K Liu, L Zeng, L Xu, B Yang, Z Yan
The Chinese University of Hong Kong, Columbia University
arXiv, 1/2026 (2025)
RAG Memory P13N

📝 Paper Summary

Memory recall Modularized RAG pipeline
PerCache reduces mobile RAG latency by predictively caching both query-answer pairs and intermediate QKV tensors, leveraging the observation that users frequently repeat queries and retrieve overlapping knowledge chunks.
Core Problem
Mobile RAG applications suffer from high latency due to limited on-device resources and lengthy prompts, while existing caching solutions (KV or semantic cache) fail because they target only single stages and reactively populate caches, leading to low hit rates under sparse user query patterns.
Why it matters:
  • Mobile devices have limited parallel computing capabilities, making both prefilling and decoding stages significant latency bottlenecks that single-stage caches cannot fully address.

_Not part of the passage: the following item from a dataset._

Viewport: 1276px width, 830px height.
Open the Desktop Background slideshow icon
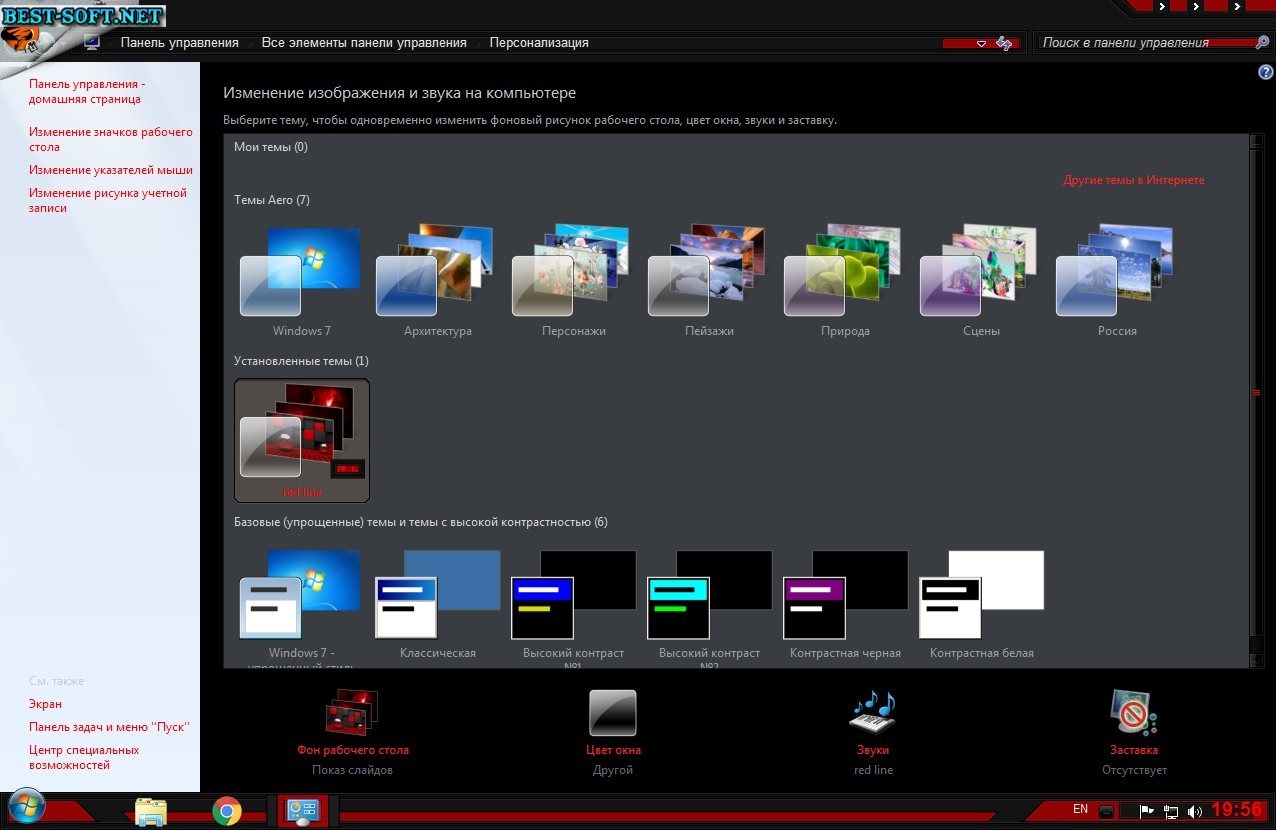(352, 713)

  • Single-user mobile queries are sparse and semantically varied compared to cloud settings, causing reactive caches to remain cold and ineffective.
  • Privacy-sensitive applications like meeting assistants require low latency to be usable, but current approaches incur delays up to 10x longer than standard queries due to retrieval overhead.
Concrete Example: A user asks 'When is the rehearsal?' and later 'Is time of rehearsal given?'. A standard KV cache misses the second query because the prompts differ slightly, while a semantic cache misses if the similarity is below a high threshold. Meanwhile, both queries retrieve the same document chunks, but standard systems re-compute the attention tensors for these chunks from scratch every time.
Key Novelty
Predictive Hierarchical Caching (PerCache)
  • Hierarchical structure: Caches results at two levels—semantic QA pairs (to skip inference entirely) and QKV tensors of retrieved chunks (to skip prefilling computation)—maximizing reuse across different stages.
  • Predictive population: Instead of waiting for users to ask questions, the system proactively generates potential future queries based on knowledge content and history during idle time to populate the cache.
  • Resource-aware scheduling: Dynamically manages cache size and converts between QA and QKV storage based on real-time device memory and computation constraints.
Architecture
Architecture Figure Figure 7
Overview of PerCache system architecture, detailing the hierarchical cache (QA Bank + Knowledge Bank) and the predictive population mechanism.
Evaluation Highlights
  • Reduces end-to-end latency by up to 34.4% compared to the best-performing baseline (RAGCache) across various applications.
  • Improves cache hit rates for QKV cache by up to 37.56% and QA bank by up to 13.8% using the predictive mechanism.
  • Maintains optimal latency under dynamic resource changes by elastically bypassing cache population (reducing overhead by 14.12%).
Breakthrough Assessment
7/10
Significant practical contribution for on-device AI. It addresses the specific 'sparsity' problem of single-user caches with a novel predictive mechanism, though the core concept combines existing caching strategies (semantic + KV).